Source document ▸
Completion of the Transaction is subject to a number of conditions, including but not limited to, Exchange acceptance and if applicable, disinterested shareholder approval. Where applicable, the Transaction cannot close until the required shareholder approval is obtained. There can be no assurance that the transaction will be completed as proposed or at all.

Investors are cautioned that, except as disclosed in the management information circular or filing statement to be prepared in connection with the Transaction, any information released or received with respect to the Transaction may not be accurate or complete and should not be relied upon. Trading in the securities of the Company should be considered highly speculative.

The TSX Venture Exchange Inc. has in no way passed upon the merits of the proposed Transaction and has neither approved nor disapproved the contents of this news release. Neither the TSX Venture Exchange nor its Regulation Service Provider (as that term is defined in the policies of the TSX Venture Exchange) accepts responsibility for the adequacy or accuracy of this release.

Non-GAAP Measure

EBITDA is a non-GAAP measure, and does not have a standardized meaning under ASPE or IFRS, and therefore may not be comparable to similar measures presented by other issuers. For the purposes of this press release, EBITDA constitutes earnings before interest, taxes, depreciation, amortization and non-recurring losses.

Notice on forward-looking statements

This news release includes certain "forward-looking statements" under applicable Canadian securities legislation that are not historical facts. The words "expect", "believe", "anticipate", "will", "contemplate", "intend", "estimate", "forecast", "budget" and similar expressions identify forward-looking statements. Forward-looking statements involve risks, uncertainties, and other actors that could cause actual results, performance, prospects, and opportunities to differ materially from those expressed or implied by such forward-looking statements. Forward-looking statements in this news release include, but are not limited to, statements regarding the Transaction, the Proposed Financing and the business and operations of the Company, OZZ and information regarding the management, business and operations of the Resulting Issuer. Forward-looking statements are necessarily based on a number of estimates and assumptions that, while considered reasonable, are subject to known and unknown risks, uncertainties and other factors which may cause actual results and future events to differ materially from those expressed or implied by such forward-looking statements. Such factors include, but are not limited to: general business, economic and social uncertainties; litigation, legislative, environmental and other judicial, regulatory, political and competitive developments; delay or failure to receive board, shareholder or regulatory approvals for the Transaction; an inability to complete the Proposed Financing; ONEnergy or OZZ management's ability to manage and to operate the business, and the equity markets generally; those additional risks set out in the Company's public documents filed on SEDAR at; and other matters discussed in this news release. Although the Company believes that the assumptions and factors used in preparing the forward-looking statements are reasonable, undue reliance should not be placed on these statements, which only apply as of the date of this news release, and no assurance can be given that such events will occur in the disclosed time frames or at all. Except where required by law, the Company disclaims any intention or obligation to update or revise any forward -looking statement, whether as a result of new information, future events, or otherwise.

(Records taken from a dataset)
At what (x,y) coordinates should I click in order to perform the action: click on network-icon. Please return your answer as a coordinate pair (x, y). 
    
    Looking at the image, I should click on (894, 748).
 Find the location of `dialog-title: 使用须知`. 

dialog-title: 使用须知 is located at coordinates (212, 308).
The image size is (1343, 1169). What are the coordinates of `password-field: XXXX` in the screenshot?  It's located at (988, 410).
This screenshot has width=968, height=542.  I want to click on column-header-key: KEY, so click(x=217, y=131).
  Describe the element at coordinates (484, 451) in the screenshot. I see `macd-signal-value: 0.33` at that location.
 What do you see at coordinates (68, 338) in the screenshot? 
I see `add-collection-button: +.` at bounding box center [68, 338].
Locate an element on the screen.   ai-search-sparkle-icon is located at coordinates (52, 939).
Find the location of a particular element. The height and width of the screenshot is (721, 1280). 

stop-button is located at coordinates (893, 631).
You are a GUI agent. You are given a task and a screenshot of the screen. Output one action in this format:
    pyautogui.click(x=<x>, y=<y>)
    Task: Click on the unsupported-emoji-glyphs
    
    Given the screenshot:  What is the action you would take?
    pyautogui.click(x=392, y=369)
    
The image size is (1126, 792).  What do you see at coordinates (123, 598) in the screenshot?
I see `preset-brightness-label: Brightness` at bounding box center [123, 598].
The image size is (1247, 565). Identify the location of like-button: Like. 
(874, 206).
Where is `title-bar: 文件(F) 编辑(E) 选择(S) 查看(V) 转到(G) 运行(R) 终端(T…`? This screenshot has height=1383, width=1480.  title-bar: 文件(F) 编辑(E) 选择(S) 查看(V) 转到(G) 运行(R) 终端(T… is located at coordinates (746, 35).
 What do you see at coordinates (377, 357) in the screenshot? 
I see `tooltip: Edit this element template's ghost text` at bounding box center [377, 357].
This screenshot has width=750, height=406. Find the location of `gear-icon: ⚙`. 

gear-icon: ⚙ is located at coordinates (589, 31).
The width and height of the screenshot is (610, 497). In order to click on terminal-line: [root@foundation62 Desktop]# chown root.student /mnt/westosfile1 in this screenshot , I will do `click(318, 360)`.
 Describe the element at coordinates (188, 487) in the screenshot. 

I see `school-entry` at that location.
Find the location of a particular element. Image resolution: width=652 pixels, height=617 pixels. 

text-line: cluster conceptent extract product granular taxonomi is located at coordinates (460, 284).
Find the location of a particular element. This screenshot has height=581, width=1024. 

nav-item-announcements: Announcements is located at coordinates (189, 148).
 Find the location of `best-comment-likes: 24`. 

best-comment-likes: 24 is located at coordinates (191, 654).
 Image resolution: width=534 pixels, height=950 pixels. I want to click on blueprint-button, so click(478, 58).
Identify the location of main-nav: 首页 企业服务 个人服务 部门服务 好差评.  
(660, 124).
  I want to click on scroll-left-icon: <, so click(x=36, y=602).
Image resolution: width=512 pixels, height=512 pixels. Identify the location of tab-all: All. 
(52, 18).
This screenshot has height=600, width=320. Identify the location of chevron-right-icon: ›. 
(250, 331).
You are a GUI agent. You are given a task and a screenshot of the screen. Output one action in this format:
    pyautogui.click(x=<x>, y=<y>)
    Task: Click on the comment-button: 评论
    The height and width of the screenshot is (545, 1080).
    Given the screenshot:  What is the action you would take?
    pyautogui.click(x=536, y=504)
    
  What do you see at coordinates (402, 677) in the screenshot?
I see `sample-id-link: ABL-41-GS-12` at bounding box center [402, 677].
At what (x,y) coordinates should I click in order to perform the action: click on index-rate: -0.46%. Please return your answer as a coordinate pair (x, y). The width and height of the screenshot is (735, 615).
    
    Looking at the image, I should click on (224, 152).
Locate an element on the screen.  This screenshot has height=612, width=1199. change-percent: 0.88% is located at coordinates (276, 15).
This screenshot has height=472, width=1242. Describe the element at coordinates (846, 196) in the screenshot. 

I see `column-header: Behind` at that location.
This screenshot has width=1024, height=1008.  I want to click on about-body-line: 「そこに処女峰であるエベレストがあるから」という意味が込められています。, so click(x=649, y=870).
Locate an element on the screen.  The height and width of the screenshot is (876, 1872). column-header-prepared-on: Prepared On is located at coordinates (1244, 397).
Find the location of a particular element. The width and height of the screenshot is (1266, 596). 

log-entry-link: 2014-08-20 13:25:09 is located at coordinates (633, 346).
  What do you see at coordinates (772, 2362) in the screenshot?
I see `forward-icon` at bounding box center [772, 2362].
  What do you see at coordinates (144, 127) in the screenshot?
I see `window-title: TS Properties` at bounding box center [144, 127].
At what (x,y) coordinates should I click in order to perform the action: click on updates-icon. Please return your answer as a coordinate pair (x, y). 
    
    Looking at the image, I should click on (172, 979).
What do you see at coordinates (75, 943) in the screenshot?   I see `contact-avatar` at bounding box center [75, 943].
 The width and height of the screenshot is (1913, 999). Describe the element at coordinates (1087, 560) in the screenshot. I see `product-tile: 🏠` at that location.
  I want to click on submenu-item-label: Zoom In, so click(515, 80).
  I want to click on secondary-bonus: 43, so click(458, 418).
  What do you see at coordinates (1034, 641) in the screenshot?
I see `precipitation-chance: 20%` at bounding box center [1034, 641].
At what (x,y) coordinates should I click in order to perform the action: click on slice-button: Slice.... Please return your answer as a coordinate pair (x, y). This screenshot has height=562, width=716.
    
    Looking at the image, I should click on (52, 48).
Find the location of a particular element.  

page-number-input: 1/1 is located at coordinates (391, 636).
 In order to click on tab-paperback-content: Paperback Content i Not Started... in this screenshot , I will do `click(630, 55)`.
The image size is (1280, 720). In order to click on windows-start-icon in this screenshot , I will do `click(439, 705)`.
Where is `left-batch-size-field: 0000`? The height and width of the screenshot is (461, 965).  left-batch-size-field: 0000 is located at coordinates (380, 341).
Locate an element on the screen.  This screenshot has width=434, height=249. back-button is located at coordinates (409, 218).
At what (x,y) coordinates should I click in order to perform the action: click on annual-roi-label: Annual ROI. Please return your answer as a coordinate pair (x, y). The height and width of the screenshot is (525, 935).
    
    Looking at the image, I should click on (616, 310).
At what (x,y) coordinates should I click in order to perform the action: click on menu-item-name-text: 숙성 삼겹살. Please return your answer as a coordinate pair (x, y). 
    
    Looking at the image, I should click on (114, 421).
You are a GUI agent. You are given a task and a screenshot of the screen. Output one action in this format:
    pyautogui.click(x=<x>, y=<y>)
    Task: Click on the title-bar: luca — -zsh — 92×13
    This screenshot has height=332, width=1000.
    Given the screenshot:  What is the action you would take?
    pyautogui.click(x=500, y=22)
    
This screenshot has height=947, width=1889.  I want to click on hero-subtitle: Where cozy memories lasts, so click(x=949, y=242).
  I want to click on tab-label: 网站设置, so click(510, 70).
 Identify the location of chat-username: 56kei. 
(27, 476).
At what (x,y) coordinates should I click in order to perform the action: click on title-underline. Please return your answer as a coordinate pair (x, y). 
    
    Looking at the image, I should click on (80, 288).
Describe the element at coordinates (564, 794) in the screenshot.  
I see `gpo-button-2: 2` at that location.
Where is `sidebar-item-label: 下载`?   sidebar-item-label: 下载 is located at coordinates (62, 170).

Assignment ▸
Answer these questions from the news release:
1. Which two conditions on completing the Transaction does it name?
2. How should trading in the Company's securities be considered?
3. For the purposes of the release, what does EBITDA constitute?

Result of this exercise ▸
1. Exchange acceptance and, if applicable, disinterested shareholder approval.
2. As highly speculative.
3. Earnings before interest, taxes, depreciation, amortization and non-recurring losses.